Хейнер с присущим ему мрачным спокойствием, обусловленным не столько работой, сколько его натурой, дожидался момента, когда поток стали остановится. Но краску на его лицо и грудь нагонял не жар металла: Хейнера пожирала внутренняя тревога, которую ему приходилось неустанно подавлять в себе, так что сказывалась она разве что в осторожном и точном движении поднятой руки. Ему показалось, что сталь полилась на секунду позже, и он застонал. В Хейнере то и дело сталкивались разные душевные движения и чувства, причем одни тотчас же вытесняли другие.
Рихард обратился к Хейнеру, потому что тот первый попался ему на глаза. Он знал: у литейщиков происходит что-то неладное. У печей закладывали шихту, те, что были здесь, в этом не участвовали.
Что это Рихарду Хагену вдруг от меня понадобилось? — думал Хейнер. — Подлизаться ко мне захотел? Видит, что все идет вкривь и вкось, значит, надо, чтобы кто-то это распрямил. Меня, думает он, можно умаслить.
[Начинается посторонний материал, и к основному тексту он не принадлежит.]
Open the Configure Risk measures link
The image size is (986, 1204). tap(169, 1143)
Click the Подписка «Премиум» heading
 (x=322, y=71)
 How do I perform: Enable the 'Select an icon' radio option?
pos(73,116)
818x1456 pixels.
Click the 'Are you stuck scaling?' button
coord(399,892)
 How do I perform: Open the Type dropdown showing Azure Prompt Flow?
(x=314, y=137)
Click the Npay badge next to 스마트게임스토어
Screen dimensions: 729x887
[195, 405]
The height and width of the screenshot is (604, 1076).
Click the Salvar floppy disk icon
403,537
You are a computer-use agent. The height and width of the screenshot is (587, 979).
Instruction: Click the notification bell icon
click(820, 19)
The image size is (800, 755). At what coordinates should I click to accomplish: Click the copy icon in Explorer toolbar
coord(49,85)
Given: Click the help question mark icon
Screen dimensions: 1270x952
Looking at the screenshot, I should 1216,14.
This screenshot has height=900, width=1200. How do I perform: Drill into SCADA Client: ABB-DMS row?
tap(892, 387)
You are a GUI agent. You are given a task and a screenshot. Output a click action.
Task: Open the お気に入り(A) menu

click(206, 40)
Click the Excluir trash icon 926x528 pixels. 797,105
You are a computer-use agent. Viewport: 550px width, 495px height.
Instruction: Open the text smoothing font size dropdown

Полтора года с волнением дожидался Хейнер Шанц, чтобы Хаген, секретарь партийной организации, преемник Фогта, позвал его к себе. Элла, чувствуя, как мучительно для него это ожидание, уговаривала его: «Фогту внезапно пришлось сняться с места. Для него это тоже был не пустяк. Сходи-ка сам к Рихарду Хагену, с ним говорить можно!» — «И не подумаю, — отвечал Хейнер. — Хочет, пусть позовет. Я перед ним подхалимничать не собираюсь. Мне на него наплевать! Не вхож я к ним, что ж, пусть так и остается».
Элла ничего ему на это не отвечала. Разве годы не прошли с тех пор, как Хейнер поведал ей о своем горе, и вправду разрывавшем ему сердце? И какие тяжелые это были годы! Конечно, они уже отошли в прошлое. В гитлеровские времена Хейнер долго сидел. Потом воевал в дивизии 999. После войны в пивной в американском секторе с ним разговорился какой-то тип. Странным образом, он все знал о Хейнере. Дело в том, что в лагере в руки американцев попала записная книжка — они там накопили целую груду этих книжонок. Какой-то фельдфебель записал в ней, что ему будто бы говорил Хейнер, имена, которые тот называл, разговоры, которые вел с ним. Хейнер же ни одного имени не называл, просто нес какую-то чепуху. Его собеседник в пивной решил: если человек однажды размяк, он размякнет и вторично. Но Хейнер избил вербовщика.
После этого случая он долго ходил как в воду опущенный, покуда Элла не заставила его выложить, что у него на сердце, сначала ей, а потом и Фогту. Она чувствовала, что он не примирится с исключением из партии. Многие тогда вступали в партию, чтобы выслужиться. Но Хейнер в отличие от них был гордым и честным человеком. Фогт отнесся к нему сурово. Постановление есть постановление. Хейнер Шанц не имел права пускаться в разговоры с фельдфебелем. Пусть он не назвал ни одного имени, а порол какую-то чушь, все равно, права на это он не имел. Даже под страхом смерти. Именно он, Хейнер Шанц.
После того как Хейнера исключили из партии — очень быстро, согласно тогдашней практике, — его брат Гюнтер, разочаровавшись в нем, от него отвернулся. Только Элла по-прежнему была ему предана и вскоре стала его женой.